Question Period Note: BUSINESS RISK MANAGEMENT PROGRAMS
About
- Reference number:
- AAFC-2024-QP-00131
- Date received:
- Jun 7, 2024
- Organization:
- Agriculture and Agri-Food Canada
- Name of Minister:
- MacAulay, Lawrence (Hon.)
- Title of Minister:
- Minister of Agriculture and Agri-Food
Issue/Question:
Q1 – Is the AgriRecovery framework responding to the current disasters? Q2 – How will the federal government adequately support the main strawberry producing region of Canada and the second largest in terms of raspberries? Q3 – Will the federal government be providing AgriRecovery support to Quebec by the end of June? Q4 – How is AAFC helping farmers with increased costs? Q5 – How is the government addressing climate change through business risk management?
Suggested Response:
R. 1 - Our Government was there to support producers during the 2023 drought and wildfires, by working with provinces to provide a Federal contribution of up to $219 million in AgriRecovery support for extraordinary costs farmers and ranchers incurred due to drought conditions and wildfires in British Columbia, Alberta and Saskatchewan.
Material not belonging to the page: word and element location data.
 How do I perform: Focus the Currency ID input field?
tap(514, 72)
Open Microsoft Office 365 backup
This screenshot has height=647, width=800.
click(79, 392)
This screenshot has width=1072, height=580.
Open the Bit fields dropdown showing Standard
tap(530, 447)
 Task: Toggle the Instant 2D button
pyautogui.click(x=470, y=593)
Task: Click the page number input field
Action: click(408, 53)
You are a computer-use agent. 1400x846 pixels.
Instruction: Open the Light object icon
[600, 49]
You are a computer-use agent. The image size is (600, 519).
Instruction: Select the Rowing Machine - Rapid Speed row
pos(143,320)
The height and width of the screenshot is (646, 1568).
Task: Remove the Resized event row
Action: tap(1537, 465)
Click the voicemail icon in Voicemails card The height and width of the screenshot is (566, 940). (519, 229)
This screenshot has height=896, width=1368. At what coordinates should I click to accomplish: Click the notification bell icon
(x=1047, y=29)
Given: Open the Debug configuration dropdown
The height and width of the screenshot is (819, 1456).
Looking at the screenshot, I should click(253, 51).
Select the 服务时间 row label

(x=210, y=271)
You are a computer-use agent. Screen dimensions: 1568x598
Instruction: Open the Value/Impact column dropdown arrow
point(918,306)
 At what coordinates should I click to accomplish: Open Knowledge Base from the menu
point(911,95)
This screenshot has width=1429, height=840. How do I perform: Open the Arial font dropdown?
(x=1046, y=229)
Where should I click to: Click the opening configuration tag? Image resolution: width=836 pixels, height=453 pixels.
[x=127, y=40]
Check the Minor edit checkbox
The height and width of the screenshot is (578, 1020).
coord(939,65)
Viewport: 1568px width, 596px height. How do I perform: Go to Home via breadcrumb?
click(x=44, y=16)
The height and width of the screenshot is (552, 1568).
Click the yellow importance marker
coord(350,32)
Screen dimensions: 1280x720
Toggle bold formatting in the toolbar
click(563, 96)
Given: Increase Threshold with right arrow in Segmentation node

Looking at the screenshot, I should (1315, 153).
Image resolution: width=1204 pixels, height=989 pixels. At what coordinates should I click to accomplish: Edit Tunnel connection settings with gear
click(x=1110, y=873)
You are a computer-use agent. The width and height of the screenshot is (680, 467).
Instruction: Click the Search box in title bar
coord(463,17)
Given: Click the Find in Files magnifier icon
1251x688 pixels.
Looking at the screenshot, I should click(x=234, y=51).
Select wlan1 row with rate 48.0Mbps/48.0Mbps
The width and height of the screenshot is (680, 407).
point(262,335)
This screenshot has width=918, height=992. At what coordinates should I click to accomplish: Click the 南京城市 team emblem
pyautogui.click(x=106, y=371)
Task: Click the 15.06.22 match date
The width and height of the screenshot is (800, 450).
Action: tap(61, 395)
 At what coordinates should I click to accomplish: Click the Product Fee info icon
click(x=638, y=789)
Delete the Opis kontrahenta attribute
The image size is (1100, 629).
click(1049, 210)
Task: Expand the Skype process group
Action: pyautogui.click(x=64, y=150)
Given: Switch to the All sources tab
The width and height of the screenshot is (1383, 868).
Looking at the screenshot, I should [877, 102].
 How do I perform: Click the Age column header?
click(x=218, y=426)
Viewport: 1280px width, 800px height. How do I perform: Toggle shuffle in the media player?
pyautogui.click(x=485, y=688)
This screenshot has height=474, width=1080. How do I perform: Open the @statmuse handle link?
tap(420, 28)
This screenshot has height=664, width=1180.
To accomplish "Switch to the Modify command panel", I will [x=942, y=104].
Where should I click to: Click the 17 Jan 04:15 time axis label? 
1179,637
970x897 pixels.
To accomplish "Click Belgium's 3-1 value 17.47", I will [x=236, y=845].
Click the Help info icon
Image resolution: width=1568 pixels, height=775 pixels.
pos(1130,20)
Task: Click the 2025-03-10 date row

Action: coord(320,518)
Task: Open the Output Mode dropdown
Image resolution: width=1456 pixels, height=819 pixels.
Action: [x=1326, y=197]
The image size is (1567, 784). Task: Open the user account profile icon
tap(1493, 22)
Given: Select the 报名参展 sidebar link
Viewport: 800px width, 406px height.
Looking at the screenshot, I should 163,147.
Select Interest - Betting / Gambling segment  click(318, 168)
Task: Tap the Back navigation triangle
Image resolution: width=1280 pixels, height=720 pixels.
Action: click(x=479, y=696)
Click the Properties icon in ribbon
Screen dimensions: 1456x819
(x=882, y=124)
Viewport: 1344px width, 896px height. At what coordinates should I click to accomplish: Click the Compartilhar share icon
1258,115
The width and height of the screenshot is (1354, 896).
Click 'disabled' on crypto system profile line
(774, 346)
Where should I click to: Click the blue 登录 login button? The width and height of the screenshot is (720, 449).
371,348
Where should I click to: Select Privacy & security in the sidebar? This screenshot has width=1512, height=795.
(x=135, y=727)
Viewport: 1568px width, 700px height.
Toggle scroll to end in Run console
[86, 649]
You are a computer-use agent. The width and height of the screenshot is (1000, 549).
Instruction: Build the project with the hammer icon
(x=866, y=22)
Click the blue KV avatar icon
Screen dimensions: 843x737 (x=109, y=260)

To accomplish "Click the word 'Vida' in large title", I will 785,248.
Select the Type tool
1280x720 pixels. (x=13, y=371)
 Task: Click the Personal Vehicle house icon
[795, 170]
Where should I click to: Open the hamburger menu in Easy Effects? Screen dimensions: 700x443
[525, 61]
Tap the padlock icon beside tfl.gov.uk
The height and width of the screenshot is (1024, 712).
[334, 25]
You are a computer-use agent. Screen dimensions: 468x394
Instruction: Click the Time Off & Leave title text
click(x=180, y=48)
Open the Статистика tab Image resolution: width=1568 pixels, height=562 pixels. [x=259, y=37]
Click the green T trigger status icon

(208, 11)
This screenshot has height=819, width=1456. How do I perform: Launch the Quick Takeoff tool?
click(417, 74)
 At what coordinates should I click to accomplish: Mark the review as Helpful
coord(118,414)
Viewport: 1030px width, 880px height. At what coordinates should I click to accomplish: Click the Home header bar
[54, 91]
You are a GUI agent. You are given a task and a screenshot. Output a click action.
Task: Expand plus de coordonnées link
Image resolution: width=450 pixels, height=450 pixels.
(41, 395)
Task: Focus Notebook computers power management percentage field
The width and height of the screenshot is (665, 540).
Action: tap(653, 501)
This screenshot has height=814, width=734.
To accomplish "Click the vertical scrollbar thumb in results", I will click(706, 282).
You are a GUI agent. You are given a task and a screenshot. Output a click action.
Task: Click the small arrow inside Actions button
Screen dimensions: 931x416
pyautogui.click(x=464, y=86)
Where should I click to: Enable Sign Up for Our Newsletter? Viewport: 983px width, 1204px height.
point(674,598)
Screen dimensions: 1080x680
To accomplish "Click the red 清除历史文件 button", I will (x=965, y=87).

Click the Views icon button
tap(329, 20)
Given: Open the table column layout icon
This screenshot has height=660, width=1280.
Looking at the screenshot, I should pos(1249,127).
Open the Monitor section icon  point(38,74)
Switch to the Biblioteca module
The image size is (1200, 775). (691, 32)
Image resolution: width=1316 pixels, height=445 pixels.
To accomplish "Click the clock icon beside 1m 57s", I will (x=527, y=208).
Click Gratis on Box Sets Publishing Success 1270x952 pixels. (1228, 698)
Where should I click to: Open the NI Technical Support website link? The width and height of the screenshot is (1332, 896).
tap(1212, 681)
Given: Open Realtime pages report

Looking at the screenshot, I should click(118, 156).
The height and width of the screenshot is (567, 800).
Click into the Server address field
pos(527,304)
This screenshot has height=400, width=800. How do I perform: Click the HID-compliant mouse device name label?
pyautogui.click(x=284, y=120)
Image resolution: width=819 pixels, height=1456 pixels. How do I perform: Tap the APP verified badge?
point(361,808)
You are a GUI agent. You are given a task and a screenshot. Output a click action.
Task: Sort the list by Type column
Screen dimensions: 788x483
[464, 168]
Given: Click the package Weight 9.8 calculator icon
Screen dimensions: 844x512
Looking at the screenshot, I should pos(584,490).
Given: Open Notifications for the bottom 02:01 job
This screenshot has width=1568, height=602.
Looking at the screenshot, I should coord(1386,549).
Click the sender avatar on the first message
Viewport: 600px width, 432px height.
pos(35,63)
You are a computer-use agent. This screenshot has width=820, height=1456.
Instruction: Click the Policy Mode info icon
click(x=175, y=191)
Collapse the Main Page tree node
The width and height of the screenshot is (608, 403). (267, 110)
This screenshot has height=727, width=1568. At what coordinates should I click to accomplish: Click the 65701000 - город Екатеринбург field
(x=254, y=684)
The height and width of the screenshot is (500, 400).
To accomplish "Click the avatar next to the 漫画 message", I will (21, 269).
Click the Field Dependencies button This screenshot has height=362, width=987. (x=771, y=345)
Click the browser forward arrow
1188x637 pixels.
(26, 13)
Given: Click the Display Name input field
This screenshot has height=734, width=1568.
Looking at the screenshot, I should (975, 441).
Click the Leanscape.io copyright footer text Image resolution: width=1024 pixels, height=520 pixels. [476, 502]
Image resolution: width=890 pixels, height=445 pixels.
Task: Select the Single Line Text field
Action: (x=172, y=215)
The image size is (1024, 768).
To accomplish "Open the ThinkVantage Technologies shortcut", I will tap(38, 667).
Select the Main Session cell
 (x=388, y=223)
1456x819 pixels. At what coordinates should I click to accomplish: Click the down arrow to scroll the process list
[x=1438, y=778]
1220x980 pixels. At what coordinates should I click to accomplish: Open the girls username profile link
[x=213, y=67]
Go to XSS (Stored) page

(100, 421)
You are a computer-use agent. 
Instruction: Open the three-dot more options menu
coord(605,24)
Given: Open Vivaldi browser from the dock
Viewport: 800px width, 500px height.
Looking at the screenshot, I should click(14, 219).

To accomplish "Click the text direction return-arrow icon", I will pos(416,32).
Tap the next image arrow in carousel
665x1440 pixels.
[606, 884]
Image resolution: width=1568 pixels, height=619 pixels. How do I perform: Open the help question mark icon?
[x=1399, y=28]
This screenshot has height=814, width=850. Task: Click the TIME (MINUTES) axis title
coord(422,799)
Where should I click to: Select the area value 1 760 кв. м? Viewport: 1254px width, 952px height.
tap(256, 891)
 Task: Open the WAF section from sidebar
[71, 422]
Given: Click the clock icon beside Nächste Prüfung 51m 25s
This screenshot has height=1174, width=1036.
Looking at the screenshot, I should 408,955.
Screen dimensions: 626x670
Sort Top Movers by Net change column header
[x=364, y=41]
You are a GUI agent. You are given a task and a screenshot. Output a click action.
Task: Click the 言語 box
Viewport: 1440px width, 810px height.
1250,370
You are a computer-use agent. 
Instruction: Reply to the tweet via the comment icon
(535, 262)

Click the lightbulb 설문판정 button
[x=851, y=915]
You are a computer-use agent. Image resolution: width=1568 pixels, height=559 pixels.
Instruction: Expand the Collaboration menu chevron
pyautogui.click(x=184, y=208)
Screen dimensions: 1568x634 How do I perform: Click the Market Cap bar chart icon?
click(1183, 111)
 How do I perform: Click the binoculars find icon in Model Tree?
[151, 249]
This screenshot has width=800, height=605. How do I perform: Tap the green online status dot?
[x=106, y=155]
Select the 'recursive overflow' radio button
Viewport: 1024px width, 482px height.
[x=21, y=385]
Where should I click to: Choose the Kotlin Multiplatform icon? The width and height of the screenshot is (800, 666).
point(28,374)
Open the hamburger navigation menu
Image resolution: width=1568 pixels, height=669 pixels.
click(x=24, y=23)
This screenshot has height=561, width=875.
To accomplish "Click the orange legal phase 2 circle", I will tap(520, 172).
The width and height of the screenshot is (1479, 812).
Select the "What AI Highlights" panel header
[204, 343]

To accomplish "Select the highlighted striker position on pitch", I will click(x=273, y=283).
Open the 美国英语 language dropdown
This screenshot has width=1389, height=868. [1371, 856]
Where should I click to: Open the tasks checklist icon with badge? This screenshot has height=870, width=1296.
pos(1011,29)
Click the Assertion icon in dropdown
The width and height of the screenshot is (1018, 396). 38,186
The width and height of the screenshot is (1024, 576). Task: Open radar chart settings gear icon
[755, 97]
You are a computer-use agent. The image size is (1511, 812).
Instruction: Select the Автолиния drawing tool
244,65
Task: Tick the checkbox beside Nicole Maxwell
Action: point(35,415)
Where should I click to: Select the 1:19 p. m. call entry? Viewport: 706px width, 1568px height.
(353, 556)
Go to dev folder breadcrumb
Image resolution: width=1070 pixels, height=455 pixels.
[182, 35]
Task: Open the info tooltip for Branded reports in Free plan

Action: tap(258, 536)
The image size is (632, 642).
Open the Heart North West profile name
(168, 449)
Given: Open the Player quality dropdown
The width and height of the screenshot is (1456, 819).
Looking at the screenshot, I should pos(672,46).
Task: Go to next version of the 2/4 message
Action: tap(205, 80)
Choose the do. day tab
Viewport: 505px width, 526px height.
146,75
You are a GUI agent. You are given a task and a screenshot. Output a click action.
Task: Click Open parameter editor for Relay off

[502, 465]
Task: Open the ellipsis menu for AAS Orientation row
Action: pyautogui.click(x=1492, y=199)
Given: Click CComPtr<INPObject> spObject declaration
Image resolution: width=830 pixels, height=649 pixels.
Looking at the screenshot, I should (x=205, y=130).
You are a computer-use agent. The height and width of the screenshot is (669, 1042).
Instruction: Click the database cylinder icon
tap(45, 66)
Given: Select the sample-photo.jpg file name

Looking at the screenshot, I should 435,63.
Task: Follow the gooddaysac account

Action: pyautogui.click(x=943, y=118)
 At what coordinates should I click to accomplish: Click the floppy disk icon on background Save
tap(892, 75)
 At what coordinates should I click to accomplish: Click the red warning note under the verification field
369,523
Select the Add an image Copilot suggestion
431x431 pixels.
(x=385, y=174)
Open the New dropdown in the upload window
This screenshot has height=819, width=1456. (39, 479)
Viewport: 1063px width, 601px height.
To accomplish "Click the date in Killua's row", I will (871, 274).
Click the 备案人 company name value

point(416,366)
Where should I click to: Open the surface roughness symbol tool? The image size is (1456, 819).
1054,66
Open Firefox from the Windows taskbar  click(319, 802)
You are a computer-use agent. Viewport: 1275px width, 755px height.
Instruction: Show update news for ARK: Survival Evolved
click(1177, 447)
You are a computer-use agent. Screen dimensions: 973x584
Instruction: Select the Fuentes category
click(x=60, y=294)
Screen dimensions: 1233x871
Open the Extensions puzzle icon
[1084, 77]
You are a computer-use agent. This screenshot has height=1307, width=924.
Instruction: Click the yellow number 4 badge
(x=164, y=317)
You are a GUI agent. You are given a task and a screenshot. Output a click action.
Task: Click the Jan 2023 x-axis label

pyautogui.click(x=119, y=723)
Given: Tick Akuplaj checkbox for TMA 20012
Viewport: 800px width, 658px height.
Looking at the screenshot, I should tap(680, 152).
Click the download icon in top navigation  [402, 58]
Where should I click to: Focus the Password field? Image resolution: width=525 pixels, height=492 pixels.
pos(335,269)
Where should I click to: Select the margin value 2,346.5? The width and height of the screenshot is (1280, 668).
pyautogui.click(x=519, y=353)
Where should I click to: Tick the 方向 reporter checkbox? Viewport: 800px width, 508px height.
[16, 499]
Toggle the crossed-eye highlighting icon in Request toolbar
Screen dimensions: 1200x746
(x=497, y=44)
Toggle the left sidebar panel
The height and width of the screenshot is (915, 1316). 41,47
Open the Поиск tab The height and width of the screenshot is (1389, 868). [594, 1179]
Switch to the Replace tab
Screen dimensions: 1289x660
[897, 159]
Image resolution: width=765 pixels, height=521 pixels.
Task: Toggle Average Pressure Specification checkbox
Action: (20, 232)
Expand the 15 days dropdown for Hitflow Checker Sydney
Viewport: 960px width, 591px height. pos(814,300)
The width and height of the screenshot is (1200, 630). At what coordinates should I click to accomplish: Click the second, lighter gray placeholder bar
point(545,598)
This funding helped them recover and ensured that they had the tools they needed to continue to be resilient in the face of natural disasters and extreme weather events. R.2 - AgriRecovery is a framework that forms the basis by which federal-provincial-territorial governments work together when natural disasters occur to assess the impacts and determine whether there is a need for further assistance over and above the existing BRM programs.
Each disaster event is reviewed to determine the additional support that producers need to recover and to ensure equity between sectors and provinces.
The Federal Government is working closely with the Government of Quebec to finalize the AgriRecovery process and be in a position to make a formal announcement of the results. R.3 - AAFC remains committed to working with provincial and territorial officials to better understand disaster situations and ensure that disaster-affected producers receive the help they need as quickly as possible under the AgriRecovery Framework agreed to by governments.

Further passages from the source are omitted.